Bearing in mind that only 25 healthy scuba divers were investigated in an almost ideal environment, the following summary is presented.

  • Heart rate and respiration rate did not vary much over the whole protocol, except for respiration rate during scuba diving, which was significantly decreased.

  • The time domain is better suited than the frequency domain for short term investigations because of the smaller scatter, if fast Fourier transformation derived measures are used.

  • Immersion under swimming pool conditions (27°C) is a powerful stimulus for both the sympathetic and parasympathetic nervous system.

  • Because neither the heart rate nor the HRV changed on going from immersion to submersion, the parasympathetic activation was probably due to haemodynamic alterations and not the diving reflex.

  • There were no major differences between the three measures from the time domain (SDNN, RMSSD, and pNN50), all showing an increase in HRV during diving compared with control conditions.

  • The densities in the LF range and the HF range were both significantly increased during diving compared with control conditions, indicating a simultaneous increase in sympathetic and parasympathetic activity. Consequently, the balance between these two increased activities remained almost unchanged. Major changes in the respiration rate between experimental steps should be avoided because they could shift the RSA related density from one frequency domain into the other.

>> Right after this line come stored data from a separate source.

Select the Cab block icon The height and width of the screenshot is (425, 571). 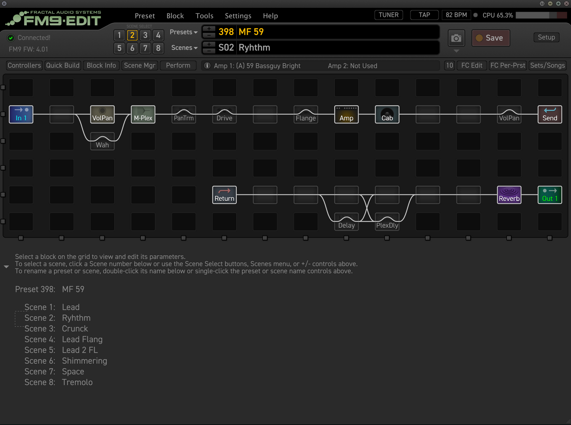pyautogui.click(x=387, y=115)
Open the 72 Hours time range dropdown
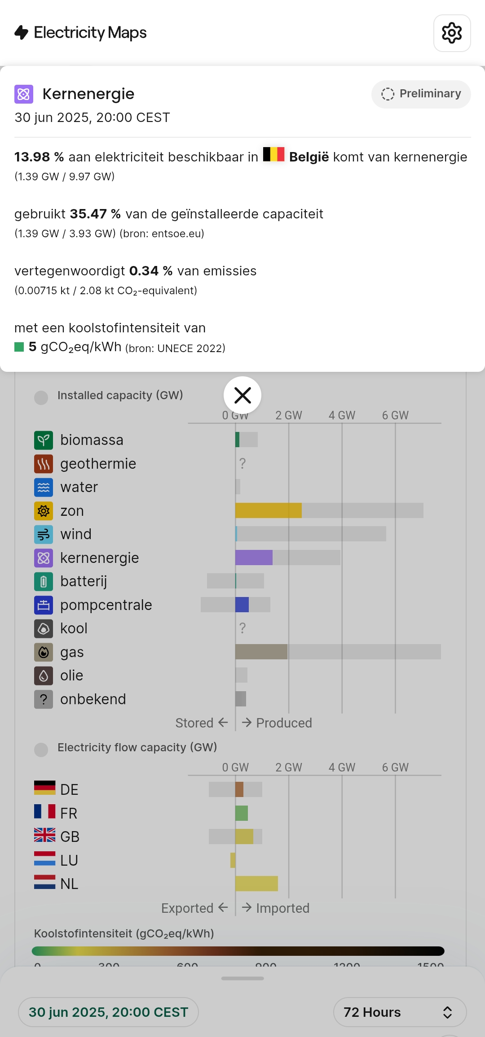The width and height of the screenshot is (485, 1037). (x=399, y=1012)
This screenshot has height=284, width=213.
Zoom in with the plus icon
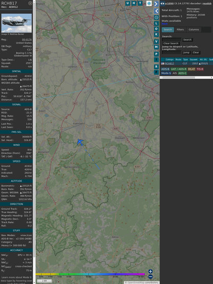151,271
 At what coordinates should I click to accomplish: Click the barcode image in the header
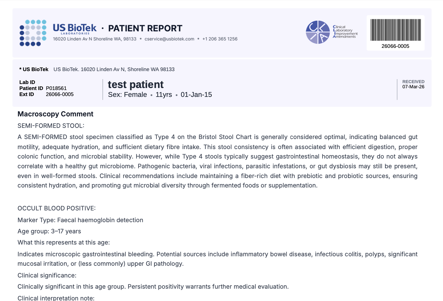(x=395, y=30)
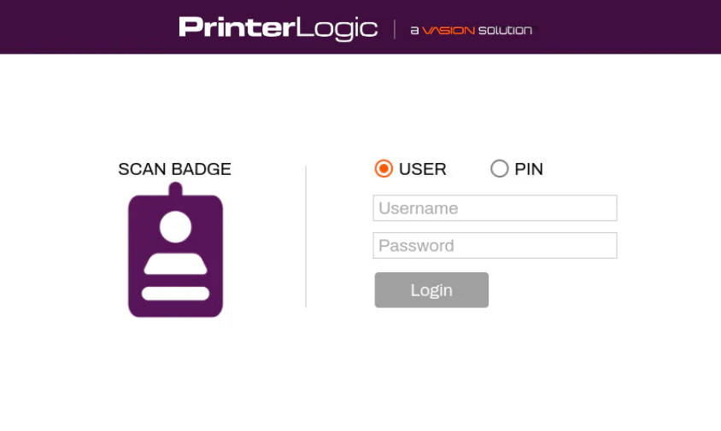Screen dimensions: 721x431
Task: Click the word "Printer" in the logo
Action: point(236,27)
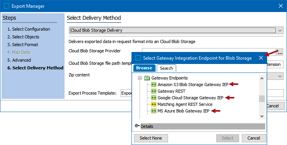Image resolution: width=287 pixels, height=145 pixels.
Task: Select MS Azure Blob Gateway IEP item
Action: point(183,111)
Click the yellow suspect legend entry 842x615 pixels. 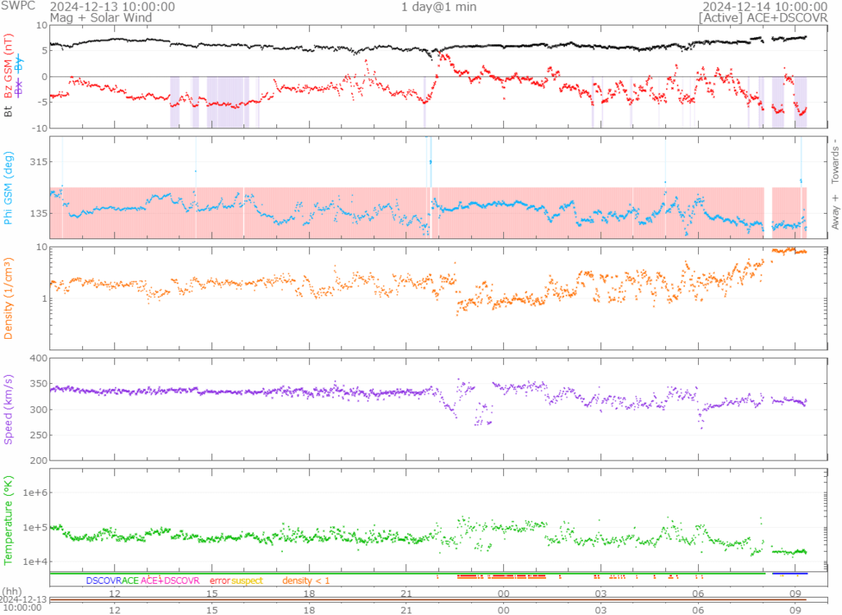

  • The results support our hypothesis that diving should activate both the sympathetic and parasympathetic nervous system.

  • The HRV is not helpful in determining whether or not a person is suited for scuba diving. This is because, although reliable data on HRV are available for patients—for example, those with heart disease—no such data are available for healthy people. The significance of a reduced HRV in a healthy person is not known—for example, whether it represents an increased risk of sudden cardiac death.

  • However, if a candidate for scuba diving has decreased HRV under control conditions compared with normal or if the HRV decreases in response to diving, then he/she should be examined further.

  • If variations in heart rate are an important mechanism of adaptability and flexibility, and HRV is increased during diving, then normal dives should not provoke circulatory problems in experienced divers.

Acknowledgments

The study was generously supported by Mr Hartgenbusch from Reynolds Medical, Germany. The excellent secretarial help of Mrs Wieland is greatly appreciated.

Take home message

Heart rate variability (HRV) describes cyclic variations of the heart rate and presents a non-invasive tool to investigate the modulatory effects of neural mechanisms on the intrinsic heart rate. The investigations on 25 trained scuba divers show that (a) immersion under pool conditions is a powerful stimulus for both the sympathetic and parasympathetic nervous systems, (b) the parasympathetic activation is probably due to haemodynamic alterations, and (c) all six HRV measures exhibit an increase in the parasympathetic activity during scuba diving. If a physiological HRV is a mechanism for providing adaptability and flexibility, diving should not provoke circulatory problems in healthy subjects.